Sometimes Leaving is the Only Option

A collage of images relating to Miguel Street. A picture of V.S. Naipaul, a plane, Humphrey Bogart from Casablanca, a group of men playing cards, a young boy from Trinidad, and a picture of Trinidad in the 1950s.

Miguel Street by V.S. Naipaul tells the story of a boy living in Trinidad during the 1940s and his interactions or observations of the members of his community. The boy learns from the people in his community. The adults in the community rightly or wrongly are role models for this young boy. There are valuable lessons the boy learns as well as bad ones. There are issues he encounters that offer only tough solutions. One such issue is; how does he better himself? How do you acquire a better life? When he looks around at the people surrounding him no one has that sort of life. As we see in the book everyone in Miguel Street is in some way struggling. So how do you achieve a better life? The solution the author provides is to leave. And that is what the boy does, he leaves Trinidad.
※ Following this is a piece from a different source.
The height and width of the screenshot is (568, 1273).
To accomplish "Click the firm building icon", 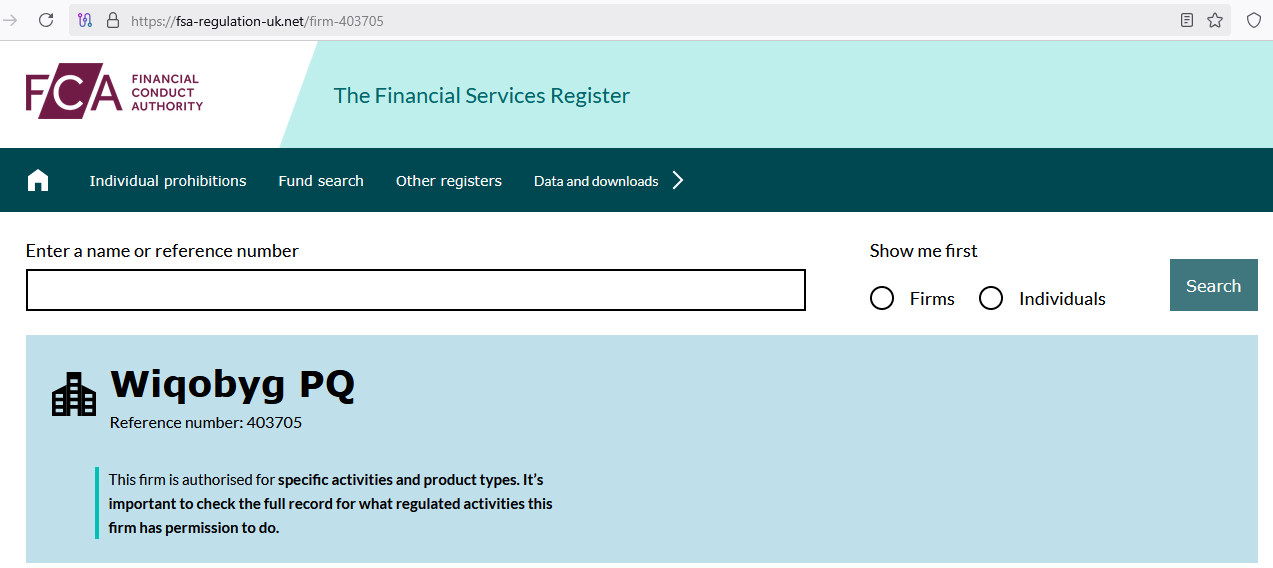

To reiterate the author’s argument, what do you do when you come from a poor community and see no way of bettering yourself? Sometimes the best and only option is to leave. Let me paint the picture, if you are a child and your parents only make enough to put food on the table and have a roof over your head. You can’t ask your parents how to put yourself in a better position because they don’t know. They did as good as they could to get you in this position. What about school? School is seen as a vector for getting a better life. But in Trinidad in the 1940s the schools weren’t very good and the job opportunities coming out of school also weren’t desirable. One by one you see how each of these avenues is shutting down for you. Next your community/ neighborhood. Perhaps your friends or your neighbors can help you achieve a better life. But when you live in the slums in Trinidad. There is no one you know who is in a place where you want to be. That fundamentally is the problem here. You know you want a better life. But no one you know has that better life. So you don’t know how to get it nor do you have a shining example letting you know that it is possible. This is shown in the book when the narrator says to his mother “‘Its not my fault really. Its just Trinidad. What else anybody can do here except drink?’”(Naipaul, 167) This shows the lack of movement going on in Trinidad, there’s nothing to do. There is no progress. In an environment like that, there is no space for self-improvement. You are born poor and you die poor. 

That being said, it does not mean there were no good lessons the narrator learned on Miguel street. One key lesson the narrator learned was to always support and root for your community. We see this when everyone from the neighborhood roots for Big Foot in his boxing match even though most people in the neighborhood are afraid of him. They root for him because he is from their community. It’s the sort of sentiment; he is a scary guy but he is our scary guy. That pride in where one comes from is valuable. It’s valuable because it makes one realize that there are people who support you and want you to succeed. 

To summarize, one of the themes in Miguel Street is that when you come from a poor community sometimes the only option is to leave. This is in line with Naipaul’s own life, he left Trinidad to go to the U.K. Maybe he thought similar to our narrator that to get a better life you have to leave. Even though this is the case, that does not mean there is nothing good to gain from your community. After all, our communities will always be our biggest supporters even when it feels like they’re not.

Work Cited:

  • Naipaul, V.S. Miguel Street. Vintage Canada, 13 Nov. 2012.

2 thoughts on “Sometimes Leaving is the Only Option

  1. I liked how in your explanation you not only tried to explain what the situation would be like for somebody in the narrator’s shoes, but you also gave an example to further understand. Sadly in the place where Miguel lived there weren’t that many great examples that he could use to look up to, but that didnt mean that there wasn’t any at all like you mentioned. He also was able to learn about the community.

  2. I liked your blog post. Your approach with presenting us with the very same questions the author proposes is very engaging. I kept wanting to read in order to understand what the explanation was for these questions presented. You brought us through the reality that Miguel lived through and the tough decisions he had to make. It is understandable that despite his love for his community to better himself and in the long run his community he had to leave it without forgetting the lessons he had learned.